The request:
Copy the following records word for word, keeping every line as it appears.

Listed records:

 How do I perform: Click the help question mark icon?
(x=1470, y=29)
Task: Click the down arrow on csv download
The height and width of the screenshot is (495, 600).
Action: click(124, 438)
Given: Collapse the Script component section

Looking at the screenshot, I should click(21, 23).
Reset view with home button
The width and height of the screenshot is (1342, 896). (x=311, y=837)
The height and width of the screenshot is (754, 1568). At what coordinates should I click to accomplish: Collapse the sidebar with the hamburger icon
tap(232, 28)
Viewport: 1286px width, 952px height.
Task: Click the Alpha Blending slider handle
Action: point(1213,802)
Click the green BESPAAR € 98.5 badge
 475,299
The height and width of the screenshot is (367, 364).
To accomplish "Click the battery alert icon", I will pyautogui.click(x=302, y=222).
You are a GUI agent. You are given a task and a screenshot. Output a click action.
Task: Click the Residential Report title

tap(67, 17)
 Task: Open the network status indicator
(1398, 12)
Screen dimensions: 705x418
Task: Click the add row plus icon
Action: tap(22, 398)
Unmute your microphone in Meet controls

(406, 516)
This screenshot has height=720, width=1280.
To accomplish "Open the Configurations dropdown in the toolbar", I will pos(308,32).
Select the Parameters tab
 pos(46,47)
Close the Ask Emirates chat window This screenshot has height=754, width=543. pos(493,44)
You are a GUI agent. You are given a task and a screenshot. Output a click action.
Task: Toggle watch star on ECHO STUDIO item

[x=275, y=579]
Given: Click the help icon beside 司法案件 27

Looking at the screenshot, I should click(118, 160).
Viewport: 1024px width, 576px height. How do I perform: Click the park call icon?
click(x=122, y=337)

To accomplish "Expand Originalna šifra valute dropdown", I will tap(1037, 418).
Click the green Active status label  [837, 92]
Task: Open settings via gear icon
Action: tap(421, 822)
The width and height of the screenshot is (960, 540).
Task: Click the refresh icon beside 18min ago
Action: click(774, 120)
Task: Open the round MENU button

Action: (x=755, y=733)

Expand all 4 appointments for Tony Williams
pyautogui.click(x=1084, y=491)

Exercise solution:
 How do I perform: Click the help question mark icon?
(x=1470, y=29)
Task: Click the down arrow on csv download
The height and width of the screenshot is (495, 600).
Action: click(124, 438)
Given: Collapse the Script component section

Looking at the screenshot, I should click(21, 23).
Reset view with home button
The width and height of the screenshot is (1342, 896). (x=311, y=837)
The height and width of the screenshot is (754, 1568). At what coordinates should I click to accomplish: Collapse the sidebar with the hamburger icon
tap(232, 28)
Viewport: 1286px width, 952px height.
Task: Click the Alpha Blending slider handle
Action: point(1213,802)
Click the green BESPAAR € 98.5 badge
 475,299
The height and width of the screenshot is (367, 364).
To accomplish "Click the battery alert icon", I will pyautogui.click(x=302, y=222).
You are a GUI agent. You are given a task and a screenshot. Output a click action.
Task: Click the Residential Report title

tap(67, 17)
 Task: Open the network status indicator
(1398, 12)
Screen dimensions: 705x418
Task: Click the add row plus icon
Action: tap(22, 398)
Unmute your microphone in Meet controls

(406, 516)
This screenshot has height=720, width=1280.
To accomplish "Open the Configurations dropdown in the toolbar", I will pos(308,32).
Select the Parameters tab
 pos(46,47)
Close the Ask Emirates chat window This screenshot has height=754, width=543. pos(493,44)
You are a GUI agent. You are given a task and a screenshot. Output a click action.
Task: Toggle watch star on ECHO STUDIO item

[x=275, y=579]
Given: Click the help icon beside 司法案件 27

Looking at the screenshot, I should click(118, 160).
Viewport: 1024px width, 576px height. How do I perform: Click the park call icon?
click(x=122, y=337)

To accomplish "Expand Originalna šifra valute dropdown", I will tap(1037, 418).
Click the green Active status label  [837, 92]
Task: Open settings via gear icon
Action: tap(421, 822)
The width and height of the screenshot is (960, 540).
Task: Click the refresh icon beside 18min ago
Action: click(774, 120)
Task: Open the round MENU button

Action: (x=755, y=733)

Expand all 4 appointments for Tony Williams
pyautogui.click(x=1084, y=491)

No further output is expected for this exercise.